Trim ends off squash; cut squash in half lengthwise. Scoop out seeds and part of pulp, leaving shells about 1/2 inch thick. Seam squash shells over boiling water until crisp-tender, about 5 minutes. Plunge in cold water, drain well, set aside.

In small frying pan over medium heat, melt 1 tablespoon of the butter. Add onion and garlic and cook until onion is limp. Squeeze spinach to remove excess moisture. Add spinach to onion mixture and cook for 1 minute; let cool.

In a bowl, combine eggs with ricotta until well blended. Stir in Parmesan, parsley, salt, basil, oregano, pepper and spinach mixture.

Fill squash shells with about 3 tablespoons of filling per squash. Arrange shells in a shallow baking pan. Melt remaining 1 tablespoon butter and brush over cut surfaces of squash.
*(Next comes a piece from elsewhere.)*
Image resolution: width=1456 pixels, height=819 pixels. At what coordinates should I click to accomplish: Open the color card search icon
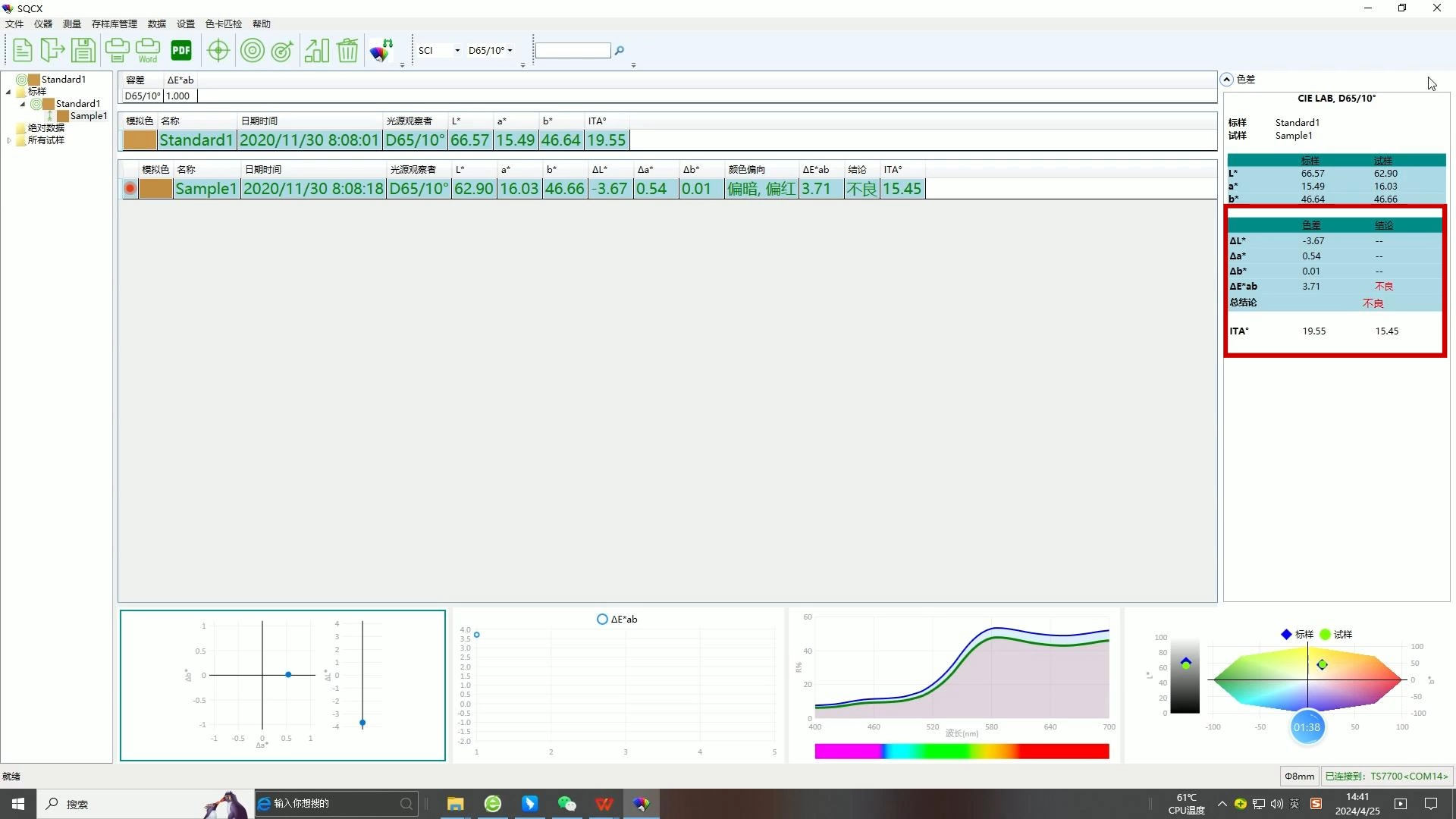(381, 51)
If made ahead, cover and refrigerate.

Bake uncovered in a 350 degree oven for 20 minutes (30 minutes if refrigerated). While squash is baking, prepare tomato sauce to spoon over squash before serving. Serves 8.

TOMATO SAUCE:

In 1-quart pan, simmer together for 5 minutes 1 (15 oz.) can tomato sauce, 2 tablespoons chopped parsley, 1 clove minced garlic, 1 teaspoon dry basil, 1/2 teaspoon oregano. Salt and pepper to taste.